An indexer that saves block information for the indexed terms. Block information is usually recorded in terms of relative term positions (position 1, positions 2, etc),
however, since 2.2, Terrier supports the presence of "marker terms" during indexing which are used to increment the block counter.
Properties:
- blocks.size - How many terms should be in one block. If you want to use phrasal search, this need to be 1 (default).
- blocks.max - Maximum number of blocks in a document. After this number of blocks, all subsequent terms will be in the same block. Default 100,000
- block.indexing - This class should only be used if the block.indexing property is set.

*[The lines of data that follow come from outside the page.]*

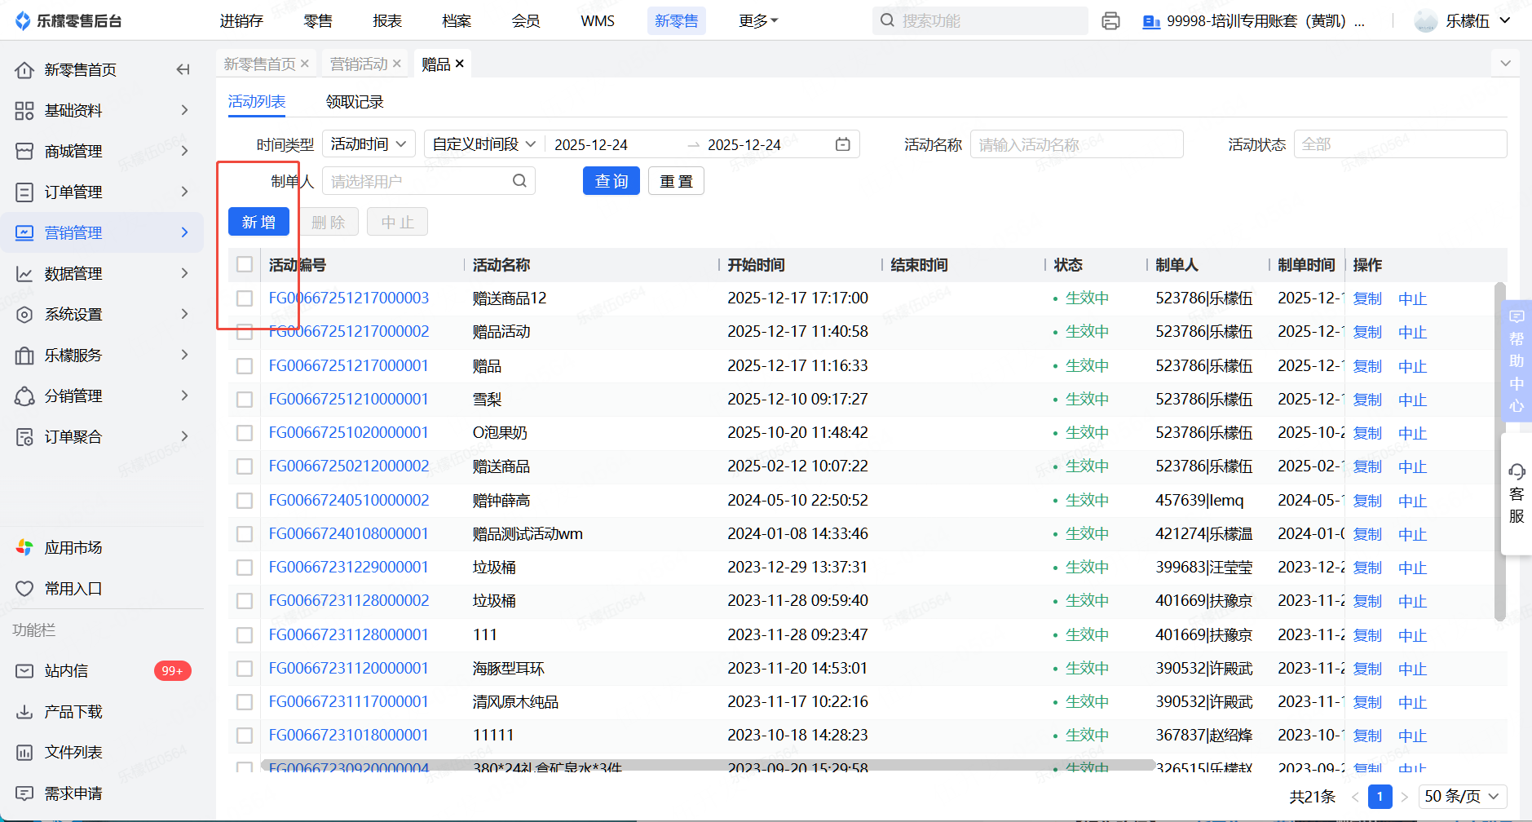Viewport: 1532px width, 822px height.
Task: Switch to the 领取记录 tab
Action: pyautogui.click(x=354, y=102)
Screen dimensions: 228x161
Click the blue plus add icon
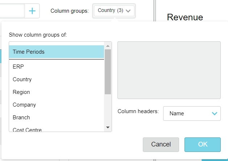[32, 11]
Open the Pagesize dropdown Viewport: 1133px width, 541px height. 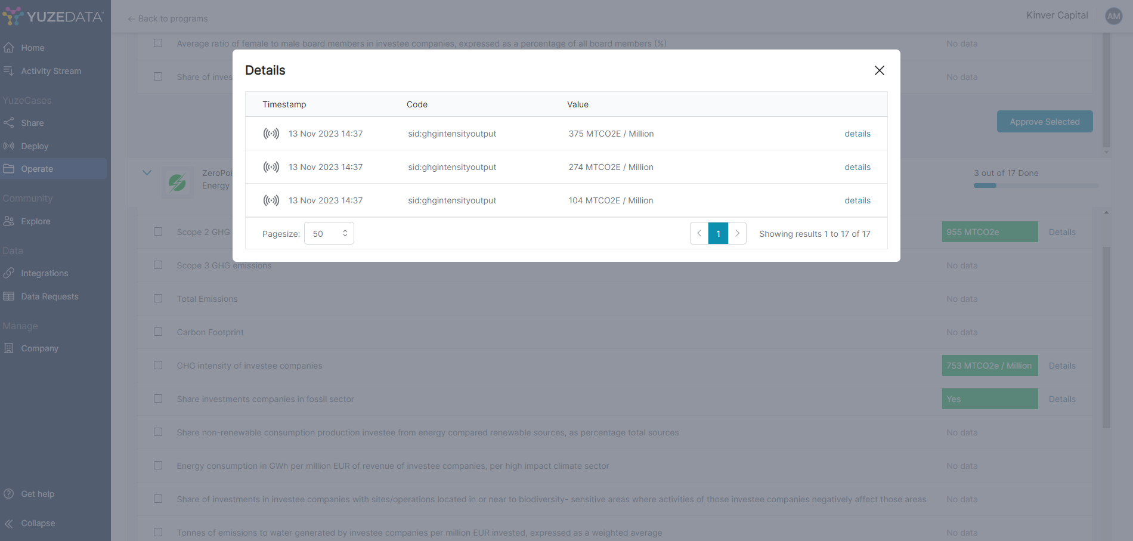[x=329, y=233]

- indexing.max.encoded.documentindex.docs - how many docs before the DocumentIndexEncoded is dropped in favour of the DocumentIndex (on disk implementation).

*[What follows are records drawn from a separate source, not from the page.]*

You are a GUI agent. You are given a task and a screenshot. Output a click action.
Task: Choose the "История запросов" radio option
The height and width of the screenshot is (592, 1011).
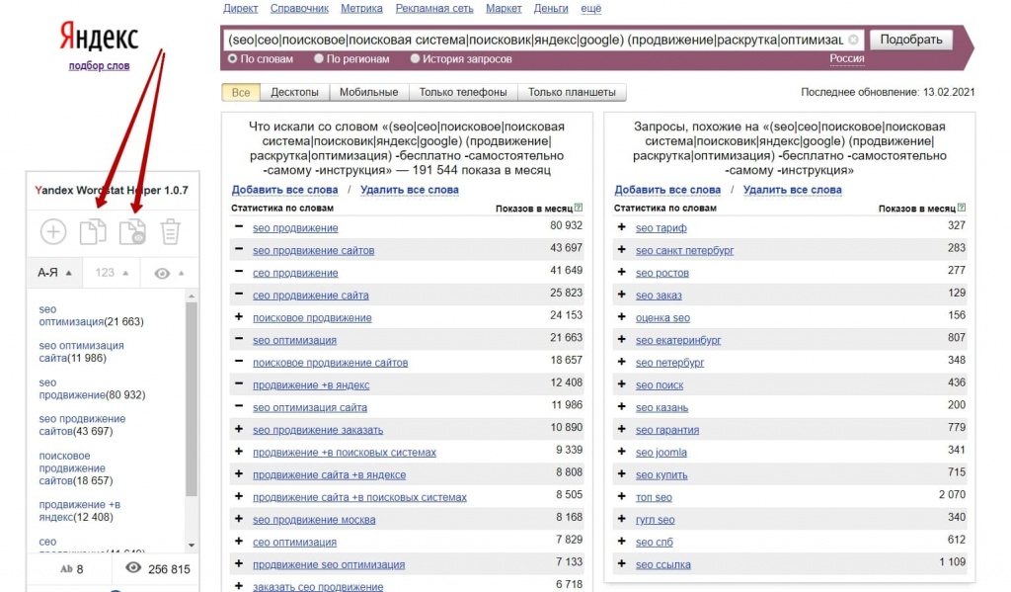coord(415,59)
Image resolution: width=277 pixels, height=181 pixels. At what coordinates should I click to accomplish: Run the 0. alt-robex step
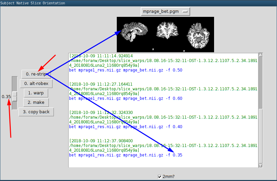click(36, 83)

- See Also: Properties in org.terrier.indexing.Indexer and org.terrier.indexing.BasicIndexer
Markered Blocks
Markers are terms (artificially inserted or otherwise into the term stream that are used to denote when the block counter should
be incremented. This functionality is enabled using the block.delimiters.enabled property, while the terms are specified using a comma delimited fashion with the
block.delimiters property. The following lists the properties:
- block.delimiters.enabled - enabled markered blocks. Defaults to false, set to true to enable.

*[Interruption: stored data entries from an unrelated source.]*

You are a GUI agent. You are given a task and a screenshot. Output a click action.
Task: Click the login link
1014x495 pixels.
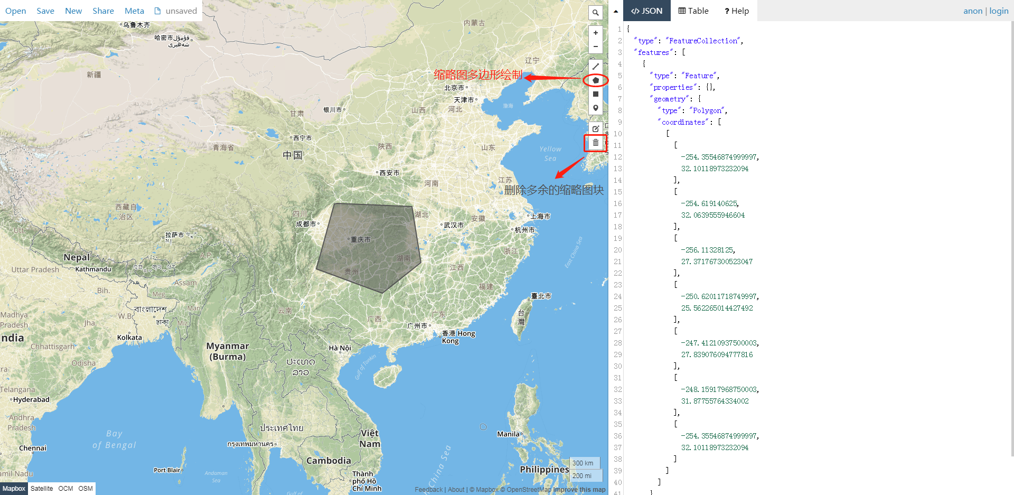click(x=998, y=11)
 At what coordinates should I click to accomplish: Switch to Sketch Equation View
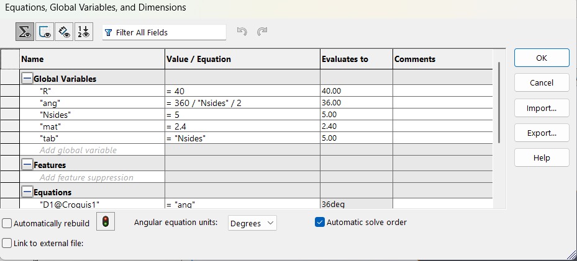44,32
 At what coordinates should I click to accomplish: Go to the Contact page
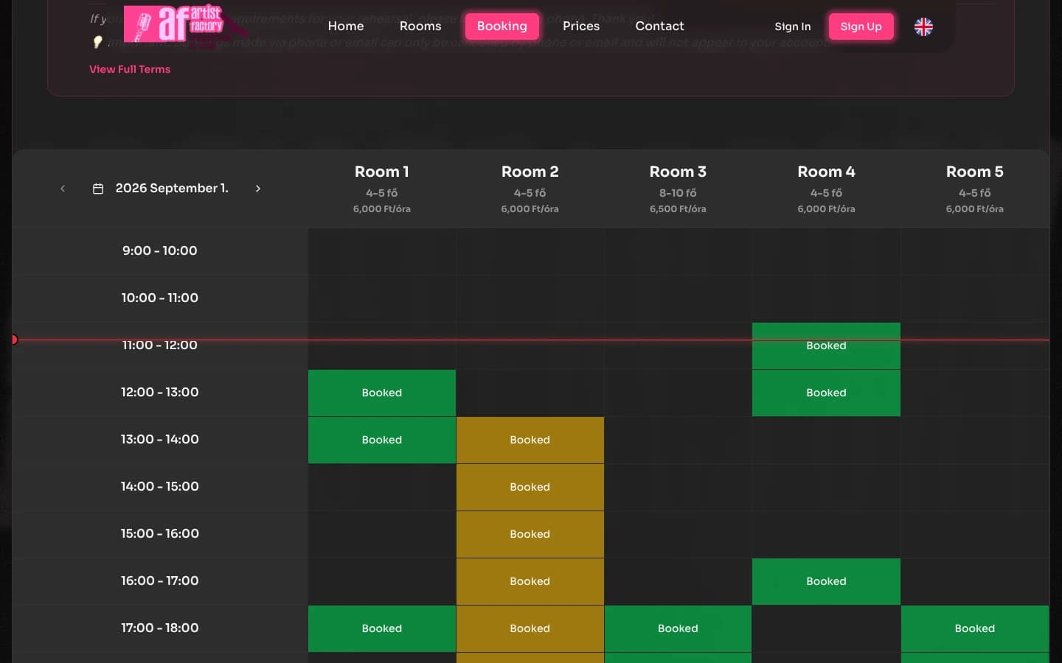click(x=660, y=26)
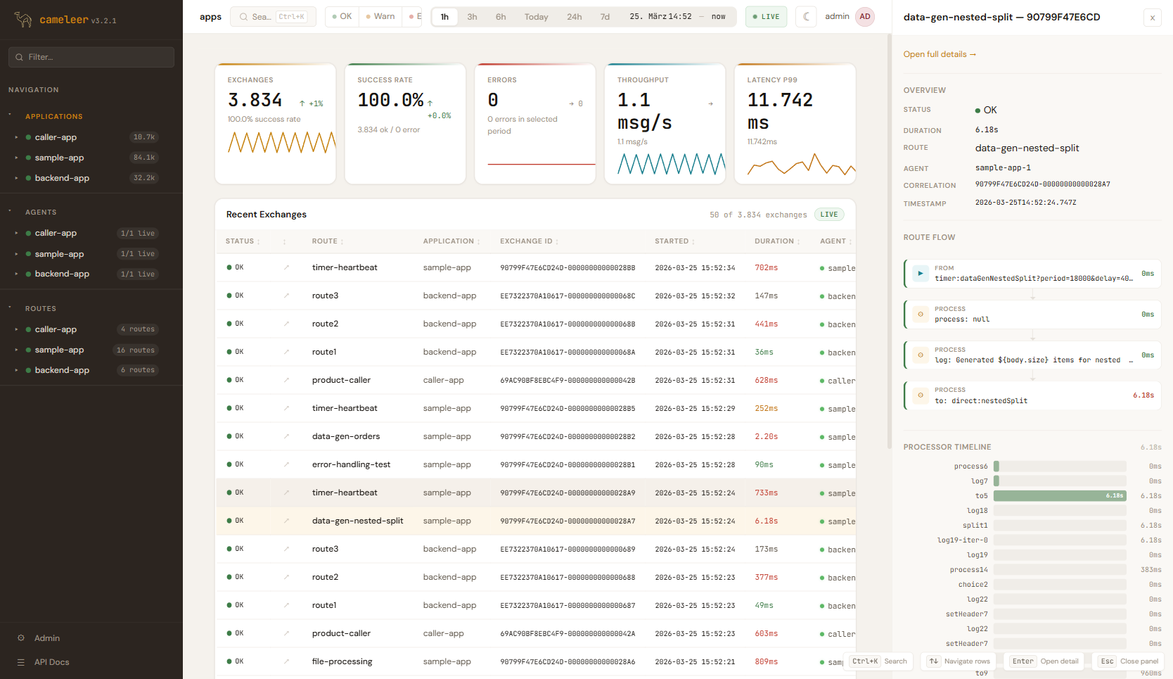Image resolution: width=1173 pixels, height=679 pixels.
Task: Click the open-arrow icon on data-gen-orders row
Action: pyautogui.click(x=286, y=436)
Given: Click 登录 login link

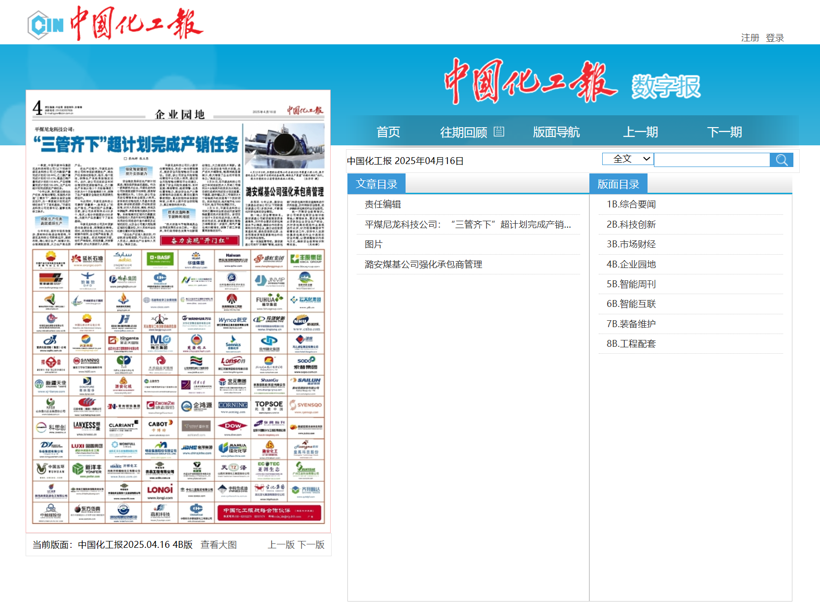Looking at the screenshot, I should (775, 38).
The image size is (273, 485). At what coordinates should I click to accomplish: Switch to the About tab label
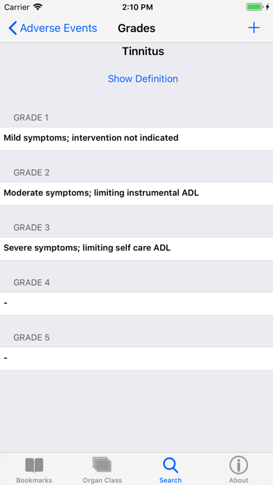coord(238,480)
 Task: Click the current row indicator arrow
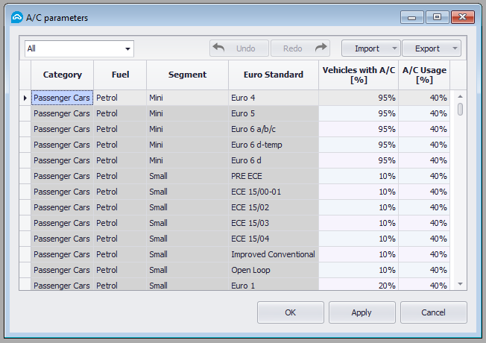(x=25, y=98)
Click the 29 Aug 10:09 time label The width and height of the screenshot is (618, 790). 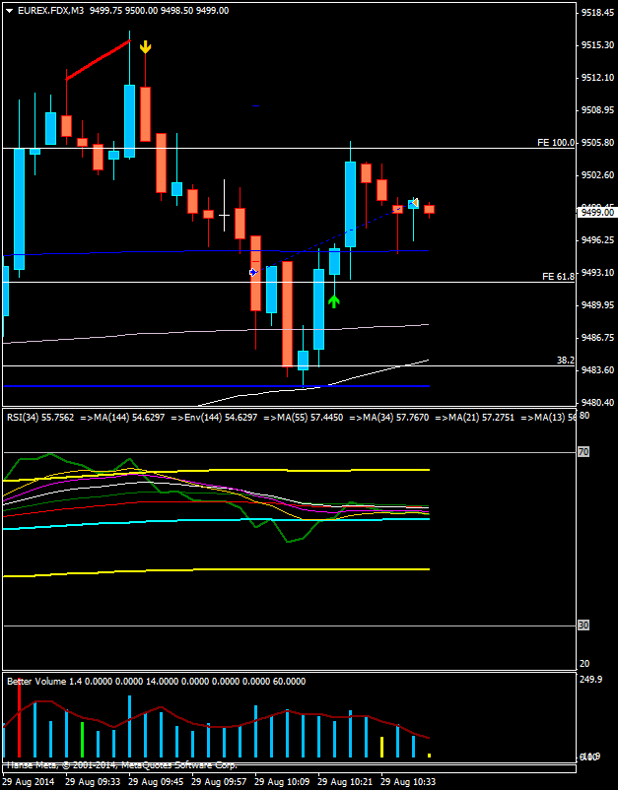(282, 781)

- block.delimiters - comma delimited list of terms that are markers. Defaults to empty. Terms are lowercased is lowercase is set to true (default).
- block.delimiters.index.terms - set to true if markers terms should actually be indexed. Defaults to false.
- block.delimiters.index.doclength - set to true if markers terms should contribute to document length. Defaults to false, only has effect if
block.delimiters.index.terms is set.